Benjamin Franklin Papers

To Benjamin Franklin from Thomas Percival, 21 June 1774

From Thomas Percival

ALS: American Philosophical Society

Manchester June 21. 1774.

Dear Sir.

A few Weeks since I received a Packet of Papers on the American Affairs, which I presume came from you, as the direction seemed to be your hand Writing. I thank you for this mark of your Esteem; and have distributed the Pamphlets amongst Persons of the first consequence in this Town and Neighbourhood.5 They have already circulated through a considerable number of hands, and cannot fail of making some useful impressions.

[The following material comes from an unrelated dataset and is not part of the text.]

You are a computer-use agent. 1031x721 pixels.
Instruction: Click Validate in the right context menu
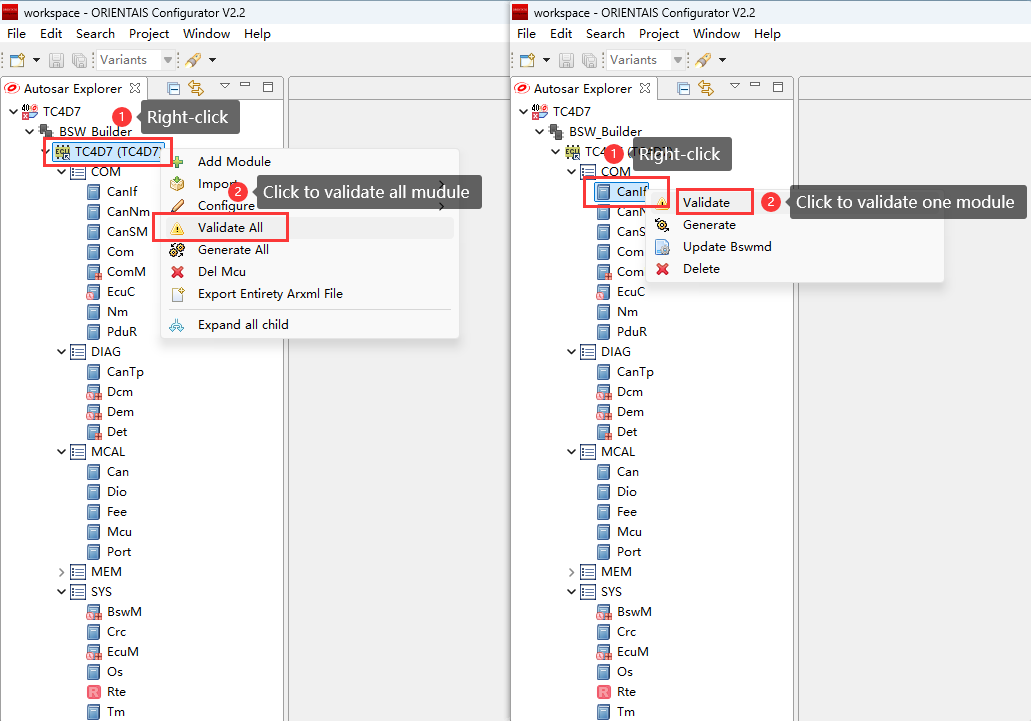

But I am sorry to say that the rights and liberties of our Countrymen in America are much less dear to us than they ought to be. Indeed the principles of Despotism in our Governors, and of Passive Obedience in the People seem to be advancing by an equal, and most alarming progression.

I have inclosed a little Paper, which completes the account of the number of People in the Town, Township, and Parish of Manchester. It is extracted from a long Memoir which I shall soon send to Dr. Price, for the Royal Society, and which will at present conclude the Observations which have occurred to me on this interesting Subject. I have printed this little Extract, to oblige those Gentlemen who have generously contributed towards the Expence of our Enumerations.6 When you see Dr. Price you will oblige me by presenting my most friendly respects to him. I am with the highest Esteem Dear Sir Your most faithful and most affectionate humble Servant

Tho. Percival.

[Note numbering follows the Franklin Papers source.]

5The pamphlets were the same, we suspect, as those BF enclosed to Rhoads below, June 30; Lee’s True State, sent to Cushing with BF’s letter above, June 1, may well have been included.

6Three papers on Manchester, dated Aug. 16, 1773, Feb. 1, June 5, 1774, are printed together in Percival’s Philosophical, Medical, and Experimental Essays … (London, 1776). The first paper Percival printed for his friends as Observations on the State of Population in Manchester … ([Manchester, 1773]). He sent a copy to BF (above, XX, 442 n) and another to Price, who communicated it to the Royal Society; it was published in slightly altered form in the Phil. Trans., LXIV (1774), 54–66. The second Percival also printed: Further Observations on the State of Population in Manchester … ([Manchester, 1774]). The third, entitled “Observations on the State of Population in Manchester … Concluded,” he did not print separately unless all record of it has disappeared; Price received it and had it published, again in slightly altered form, in the Phil. Trans., LXV (1775), 322–35. The “little Extract” enclosed for BF, even though it did not complete the account, must therefore have been the second paper, the only new one in print; and the “long Memoir” for Price must have been the second and third together.